From The Editor | February 8, 2018

Why A POS Solutions Provider Is Building A $10 Million Office

Abby Sorensen July 2017 Headshot

By Abby Sorensen, Executive Editor

BNG Holding Brady Nash Office

Brady Nash and the co-founders of BNG Holdings started dreaming of building a Google-like work environment in Fargo, ND while they were still 18 and 19-year-old college kids selling telecom and cable services for a multi-level marketing company. Fast forward a little more than 10 years later, and the technology company broke ground on what will be a 34,000 square foot office building. BNG’s current portfolio includes selling payment processing, POS technology, and web design services to retailers, restaurants, hotels, and wireless merchants. It also has a separate software division – a homegrown automated billing and invoicing solution currently used by thousands of IT services providers. Real estate is just one more way BNG is diversifying its portfolio.

“My business partners are entrepreneurs. We always wanted to get into real estate. If you want to get into real estate, why wouldn’t you own your own building?” says Nash.  “I’m not going to default on my own mortgage. The building will be owned by a separate entity, but I feel we’ll be a really damn good tenant. We build that asset out, and that’s why we wanted to build and own our own, quality building and get it the way we want it from an investment standpoint.”

Even if Sperling's BestPlaces cost of living comparison calculator puts Fargo as 168 percent less expensive to live and work in than San Francisco and 67 percent less than Boston, that still doesn’t mean it’s cheap to customize an office like this. Nash estimates the total project will run close to $10 million. It could have been much cheaper if it weren’t for features like:

  • Slides
  • Zip lines
  • A full-sized basketball court
  • Auditorium
  • Movie theater
  • Spots bar
  • Full gym
  • Sand volleyball court

Why is a scrappy, bootstrapped IT services company splurging on zip lines and basketball courts? After all, BNG Holdings didn’t earn a 133 percent three-year growth rate and a spot on the Inc. 5000 list by spending frivolously. Nash explains, “We wanted people to know we could have saved a few million bucks building this. Then people would walk in and say, ‘Hey Brady, this is a nice, new office building. This is cool, congrats.’ When you walk in this building, your jaw is going to drop. We wanted to do that. I wanted our employees and their spouses to continually think, ‘Wow, these guys do care about us, and they don’t just say it – they show you.’”

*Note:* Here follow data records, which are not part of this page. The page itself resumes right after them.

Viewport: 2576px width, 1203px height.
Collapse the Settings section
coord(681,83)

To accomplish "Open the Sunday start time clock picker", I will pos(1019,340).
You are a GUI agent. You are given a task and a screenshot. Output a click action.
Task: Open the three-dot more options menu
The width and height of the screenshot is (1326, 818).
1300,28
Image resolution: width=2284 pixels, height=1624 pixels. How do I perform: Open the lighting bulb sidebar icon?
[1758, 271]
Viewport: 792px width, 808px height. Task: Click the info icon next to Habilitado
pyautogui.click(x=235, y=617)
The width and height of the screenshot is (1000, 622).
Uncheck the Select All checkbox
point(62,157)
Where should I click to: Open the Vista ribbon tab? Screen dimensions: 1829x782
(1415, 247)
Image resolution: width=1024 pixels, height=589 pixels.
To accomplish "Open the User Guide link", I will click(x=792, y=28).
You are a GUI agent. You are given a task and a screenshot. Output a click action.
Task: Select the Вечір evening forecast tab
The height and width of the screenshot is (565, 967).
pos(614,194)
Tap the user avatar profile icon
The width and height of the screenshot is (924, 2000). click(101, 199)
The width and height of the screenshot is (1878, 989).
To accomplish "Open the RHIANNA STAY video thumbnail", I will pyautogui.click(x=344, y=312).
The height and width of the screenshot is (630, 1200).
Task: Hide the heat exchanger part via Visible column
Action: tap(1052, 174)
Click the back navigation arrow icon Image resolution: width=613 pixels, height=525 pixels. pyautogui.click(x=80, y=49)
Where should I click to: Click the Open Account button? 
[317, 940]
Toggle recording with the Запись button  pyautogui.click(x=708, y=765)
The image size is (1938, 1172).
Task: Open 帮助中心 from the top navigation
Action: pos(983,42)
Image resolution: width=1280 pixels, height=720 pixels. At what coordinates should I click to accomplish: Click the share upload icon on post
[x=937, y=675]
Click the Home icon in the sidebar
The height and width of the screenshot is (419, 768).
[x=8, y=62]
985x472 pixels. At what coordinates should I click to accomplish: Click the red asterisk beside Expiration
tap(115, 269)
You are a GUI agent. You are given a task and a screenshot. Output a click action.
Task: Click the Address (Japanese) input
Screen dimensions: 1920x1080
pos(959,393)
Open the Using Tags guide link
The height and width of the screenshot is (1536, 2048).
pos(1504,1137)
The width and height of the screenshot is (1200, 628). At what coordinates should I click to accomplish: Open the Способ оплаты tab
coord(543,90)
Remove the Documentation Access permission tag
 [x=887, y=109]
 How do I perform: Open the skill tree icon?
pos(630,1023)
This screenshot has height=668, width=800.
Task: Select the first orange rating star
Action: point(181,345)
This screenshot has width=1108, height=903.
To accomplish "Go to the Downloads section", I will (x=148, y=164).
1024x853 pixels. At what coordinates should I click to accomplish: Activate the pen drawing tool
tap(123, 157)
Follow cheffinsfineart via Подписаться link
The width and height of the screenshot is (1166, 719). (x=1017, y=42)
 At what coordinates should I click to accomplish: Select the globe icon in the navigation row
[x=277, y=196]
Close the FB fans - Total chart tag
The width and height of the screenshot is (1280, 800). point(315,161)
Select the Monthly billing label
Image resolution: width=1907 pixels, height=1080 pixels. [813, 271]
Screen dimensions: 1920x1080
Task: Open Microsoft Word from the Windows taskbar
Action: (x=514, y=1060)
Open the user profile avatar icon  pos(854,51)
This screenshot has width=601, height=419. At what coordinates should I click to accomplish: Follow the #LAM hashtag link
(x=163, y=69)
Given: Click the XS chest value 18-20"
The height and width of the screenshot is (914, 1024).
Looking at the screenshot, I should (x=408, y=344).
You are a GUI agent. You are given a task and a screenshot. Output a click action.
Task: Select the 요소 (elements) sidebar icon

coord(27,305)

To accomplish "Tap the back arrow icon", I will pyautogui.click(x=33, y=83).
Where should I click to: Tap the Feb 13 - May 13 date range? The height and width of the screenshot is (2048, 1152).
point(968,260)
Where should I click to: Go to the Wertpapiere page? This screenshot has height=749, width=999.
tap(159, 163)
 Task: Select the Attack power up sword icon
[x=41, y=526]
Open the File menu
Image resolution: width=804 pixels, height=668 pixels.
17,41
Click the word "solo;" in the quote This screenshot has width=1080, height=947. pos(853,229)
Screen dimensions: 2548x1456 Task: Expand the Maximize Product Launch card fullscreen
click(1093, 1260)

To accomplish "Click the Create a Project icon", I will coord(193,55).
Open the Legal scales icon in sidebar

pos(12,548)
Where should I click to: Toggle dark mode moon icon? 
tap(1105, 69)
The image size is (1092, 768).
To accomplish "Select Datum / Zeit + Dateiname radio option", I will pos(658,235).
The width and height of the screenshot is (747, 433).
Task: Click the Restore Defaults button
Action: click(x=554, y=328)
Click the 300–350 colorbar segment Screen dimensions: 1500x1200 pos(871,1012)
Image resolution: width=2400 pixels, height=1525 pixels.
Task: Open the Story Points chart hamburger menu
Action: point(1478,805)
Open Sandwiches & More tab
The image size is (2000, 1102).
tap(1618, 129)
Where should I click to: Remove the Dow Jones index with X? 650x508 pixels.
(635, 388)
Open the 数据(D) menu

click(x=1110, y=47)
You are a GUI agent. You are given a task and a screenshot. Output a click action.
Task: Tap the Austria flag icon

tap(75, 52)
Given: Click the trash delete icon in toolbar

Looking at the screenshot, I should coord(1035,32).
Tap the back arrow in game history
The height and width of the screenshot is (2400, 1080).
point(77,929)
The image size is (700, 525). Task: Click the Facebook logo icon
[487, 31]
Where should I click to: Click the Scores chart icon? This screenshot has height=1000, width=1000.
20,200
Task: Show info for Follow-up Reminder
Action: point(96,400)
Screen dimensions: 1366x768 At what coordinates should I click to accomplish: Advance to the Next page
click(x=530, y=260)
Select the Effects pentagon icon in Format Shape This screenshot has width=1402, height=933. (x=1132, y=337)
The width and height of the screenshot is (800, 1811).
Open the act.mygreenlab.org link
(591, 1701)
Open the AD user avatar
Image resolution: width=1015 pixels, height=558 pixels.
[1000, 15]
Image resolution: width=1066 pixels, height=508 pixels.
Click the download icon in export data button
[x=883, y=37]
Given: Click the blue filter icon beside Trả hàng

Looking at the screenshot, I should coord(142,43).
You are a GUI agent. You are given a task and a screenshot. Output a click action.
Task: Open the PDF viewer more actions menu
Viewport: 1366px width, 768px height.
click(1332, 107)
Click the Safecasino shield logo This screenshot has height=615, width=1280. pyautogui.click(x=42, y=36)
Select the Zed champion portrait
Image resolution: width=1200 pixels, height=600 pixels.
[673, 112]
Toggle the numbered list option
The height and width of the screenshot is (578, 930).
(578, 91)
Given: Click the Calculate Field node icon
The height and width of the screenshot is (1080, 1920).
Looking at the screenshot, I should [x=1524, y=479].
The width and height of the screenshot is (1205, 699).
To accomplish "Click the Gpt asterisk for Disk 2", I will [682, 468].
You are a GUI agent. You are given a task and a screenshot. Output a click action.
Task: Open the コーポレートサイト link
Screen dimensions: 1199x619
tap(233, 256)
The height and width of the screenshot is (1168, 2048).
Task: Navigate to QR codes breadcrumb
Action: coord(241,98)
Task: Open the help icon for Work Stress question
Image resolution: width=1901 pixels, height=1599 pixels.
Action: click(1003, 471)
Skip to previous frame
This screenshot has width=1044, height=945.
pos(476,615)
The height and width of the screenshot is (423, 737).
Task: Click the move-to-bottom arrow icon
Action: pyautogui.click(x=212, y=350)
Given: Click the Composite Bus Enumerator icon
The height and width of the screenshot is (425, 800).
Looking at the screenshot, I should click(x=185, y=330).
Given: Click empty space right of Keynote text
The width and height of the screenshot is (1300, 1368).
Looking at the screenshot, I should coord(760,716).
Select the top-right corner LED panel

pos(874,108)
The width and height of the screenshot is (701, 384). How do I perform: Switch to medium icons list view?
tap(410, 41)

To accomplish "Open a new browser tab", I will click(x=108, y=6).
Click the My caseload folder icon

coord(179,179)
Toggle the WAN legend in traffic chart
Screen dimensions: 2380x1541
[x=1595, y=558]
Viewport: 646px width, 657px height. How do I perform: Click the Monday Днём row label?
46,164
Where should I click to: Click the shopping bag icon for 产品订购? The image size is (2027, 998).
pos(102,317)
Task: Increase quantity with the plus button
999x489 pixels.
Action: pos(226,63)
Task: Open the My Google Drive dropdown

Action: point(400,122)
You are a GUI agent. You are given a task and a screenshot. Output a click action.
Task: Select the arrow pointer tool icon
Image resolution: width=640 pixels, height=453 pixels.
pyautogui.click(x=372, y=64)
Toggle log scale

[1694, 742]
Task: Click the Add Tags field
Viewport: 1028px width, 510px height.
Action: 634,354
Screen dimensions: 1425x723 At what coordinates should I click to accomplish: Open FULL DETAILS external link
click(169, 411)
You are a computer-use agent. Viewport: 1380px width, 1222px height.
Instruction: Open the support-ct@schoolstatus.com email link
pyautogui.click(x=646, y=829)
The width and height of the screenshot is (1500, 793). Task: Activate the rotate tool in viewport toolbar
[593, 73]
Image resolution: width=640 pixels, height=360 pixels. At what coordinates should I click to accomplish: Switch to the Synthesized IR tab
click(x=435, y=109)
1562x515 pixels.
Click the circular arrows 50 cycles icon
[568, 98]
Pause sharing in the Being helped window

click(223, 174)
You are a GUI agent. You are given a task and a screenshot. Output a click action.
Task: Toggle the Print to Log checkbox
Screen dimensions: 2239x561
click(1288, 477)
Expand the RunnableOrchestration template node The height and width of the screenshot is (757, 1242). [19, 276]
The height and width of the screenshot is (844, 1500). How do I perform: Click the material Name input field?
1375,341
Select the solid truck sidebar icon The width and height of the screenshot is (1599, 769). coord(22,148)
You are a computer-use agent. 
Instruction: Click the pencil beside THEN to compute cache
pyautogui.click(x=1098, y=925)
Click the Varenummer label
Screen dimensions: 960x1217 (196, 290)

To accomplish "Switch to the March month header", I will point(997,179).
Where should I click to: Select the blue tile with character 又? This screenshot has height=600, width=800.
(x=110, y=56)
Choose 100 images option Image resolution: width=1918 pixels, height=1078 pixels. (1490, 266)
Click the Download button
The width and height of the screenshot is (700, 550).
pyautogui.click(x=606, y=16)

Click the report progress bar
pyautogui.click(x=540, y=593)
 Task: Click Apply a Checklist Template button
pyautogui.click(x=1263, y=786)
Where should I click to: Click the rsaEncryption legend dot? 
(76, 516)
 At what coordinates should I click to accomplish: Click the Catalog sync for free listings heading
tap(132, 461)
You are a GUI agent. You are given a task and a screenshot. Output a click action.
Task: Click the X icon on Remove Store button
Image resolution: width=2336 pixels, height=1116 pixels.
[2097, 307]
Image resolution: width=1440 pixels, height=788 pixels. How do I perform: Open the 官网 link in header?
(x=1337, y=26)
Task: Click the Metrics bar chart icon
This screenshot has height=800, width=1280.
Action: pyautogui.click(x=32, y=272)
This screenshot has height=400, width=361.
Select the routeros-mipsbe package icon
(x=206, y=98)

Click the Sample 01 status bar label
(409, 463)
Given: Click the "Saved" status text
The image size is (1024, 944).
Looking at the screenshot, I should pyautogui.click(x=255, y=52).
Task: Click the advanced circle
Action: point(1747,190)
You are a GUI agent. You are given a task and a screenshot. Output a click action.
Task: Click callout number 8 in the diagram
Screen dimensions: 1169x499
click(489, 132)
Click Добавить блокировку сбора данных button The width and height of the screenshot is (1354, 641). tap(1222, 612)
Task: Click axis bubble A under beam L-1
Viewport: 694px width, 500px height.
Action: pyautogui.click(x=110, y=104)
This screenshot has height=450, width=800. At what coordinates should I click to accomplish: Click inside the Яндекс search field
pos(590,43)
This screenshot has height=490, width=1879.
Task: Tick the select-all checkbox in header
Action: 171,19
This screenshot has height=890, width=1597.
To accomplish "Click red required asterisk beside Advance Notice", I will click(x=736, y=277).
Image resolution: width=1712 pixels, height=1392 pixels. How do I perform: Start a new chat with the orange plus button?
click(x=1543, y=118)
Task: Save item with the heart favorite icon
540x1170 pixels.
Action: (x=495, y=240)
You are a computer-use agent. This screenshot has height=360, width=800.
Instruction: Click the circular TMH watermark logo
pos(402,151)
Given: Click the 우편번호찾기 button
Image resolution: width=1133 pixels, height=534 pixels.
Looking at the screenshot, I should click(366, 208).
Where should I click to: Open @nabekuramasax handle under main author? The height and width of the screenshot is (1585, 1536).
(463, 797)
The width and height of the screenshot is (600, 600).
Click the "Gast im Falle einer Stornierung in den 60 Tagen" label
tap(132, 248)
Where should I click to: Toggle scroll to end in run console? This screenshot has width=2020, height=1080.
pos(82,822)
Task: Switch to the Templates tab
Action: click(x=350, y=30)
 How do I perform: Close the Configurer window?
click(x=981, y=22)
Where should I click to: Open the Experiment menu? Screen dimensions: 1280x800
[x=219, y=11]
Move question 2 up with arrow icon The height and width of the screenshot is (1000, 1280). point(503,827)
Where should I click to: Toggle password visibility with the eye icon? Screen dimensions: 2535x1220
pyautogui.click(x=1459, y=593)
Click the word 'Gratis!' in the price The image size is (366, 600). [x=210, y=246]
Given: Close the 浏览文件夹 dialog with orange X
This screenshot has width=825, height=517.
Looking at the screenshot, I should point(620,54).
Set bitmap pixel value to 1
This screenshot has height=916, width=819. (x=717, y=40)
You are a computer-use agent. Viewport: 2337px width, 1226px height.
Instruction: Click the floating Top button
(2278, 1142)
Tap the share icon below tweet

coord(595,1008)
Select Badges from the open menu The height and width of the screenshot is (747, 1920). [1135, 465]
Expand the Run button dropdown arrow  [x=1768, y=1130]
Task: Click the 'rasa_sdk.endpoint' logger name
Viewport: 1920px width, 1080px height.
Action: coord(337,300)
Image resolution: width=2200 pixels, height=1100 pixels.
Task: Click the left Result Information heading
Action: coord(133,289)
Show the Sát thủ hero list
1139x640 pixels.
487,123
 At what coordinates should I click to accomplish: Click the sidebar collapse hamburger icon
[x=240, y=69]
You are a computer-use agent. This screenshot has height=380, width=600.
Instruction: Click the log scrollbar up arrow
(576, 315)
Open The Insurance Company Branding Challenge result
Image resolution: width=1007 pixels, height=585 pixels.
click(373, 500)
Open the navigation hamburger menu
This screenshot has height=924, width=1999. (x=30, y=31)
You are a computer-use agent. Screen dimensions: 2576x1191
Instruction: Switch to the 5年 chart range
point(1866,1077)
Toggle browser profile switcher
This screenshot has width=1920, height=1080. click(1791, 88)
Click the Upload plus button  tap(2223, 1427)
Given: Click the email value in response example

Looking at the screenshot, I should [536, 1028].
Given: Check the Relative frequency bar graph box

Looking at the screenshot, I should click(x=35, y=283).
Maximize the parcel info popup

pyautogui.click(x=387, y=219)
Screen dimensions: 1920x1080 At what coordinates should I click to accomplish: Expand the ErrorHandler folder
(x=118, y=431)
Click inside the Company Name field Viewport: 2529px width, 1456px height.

For BNG, the new office is much more than a solid real estate bet, it’s also a tangible way to reinforce its commitment to employees. Nash understands culture is something that needs continuous work. He likens it to marriage – he can’t show up with flowers and take his wife to dinner once and expect that to count for the year. “Talk is cheap, right? This is our statement to employees of ‘We’re putting you first, we want you to be proud of where you go to work every day.’ We want it to be a talking point.”

It helps that BNG’s rapid growth is footing the bill for the new building. The $7.1 million dollar company is expecting to grow by more than $2 million in 2018. More than 80 percent of its annual revenue is recurring revenue, which makes it less stressful to finance a large project like this. Nash spells out the math: roughly speaking, every million dollars in the building equates to $6,500 per month. BNG is currently increasing its recurring revenue by more than $12,000 every month. Nash says, “In two months, our extra recurring revenue gives us the money we’re putting into upgrades for the building. Plus, we know there’s ROI wrapped up with keeping and attracting talent. The story of who we are and how we treat employees is the big thing behind the building, besides being able to add more bodies. We need room to grow anyway, and now we can set this up exactly the way we want.”

The company currently employs 47 people and they are just about out of room at its current office. Nash hopes BNG will be able to move to its new office by late November or early December 2018. In the meantime, the company has already started preparing for the move by transitioning to the cloud. Most of its infrastructure is now running on Azure, and BNG has already started planning for its servers and phone systems to move seamlessly. It’s not hard to imagine BNG will be flooded with resumes once it has the office space to fill with new hires.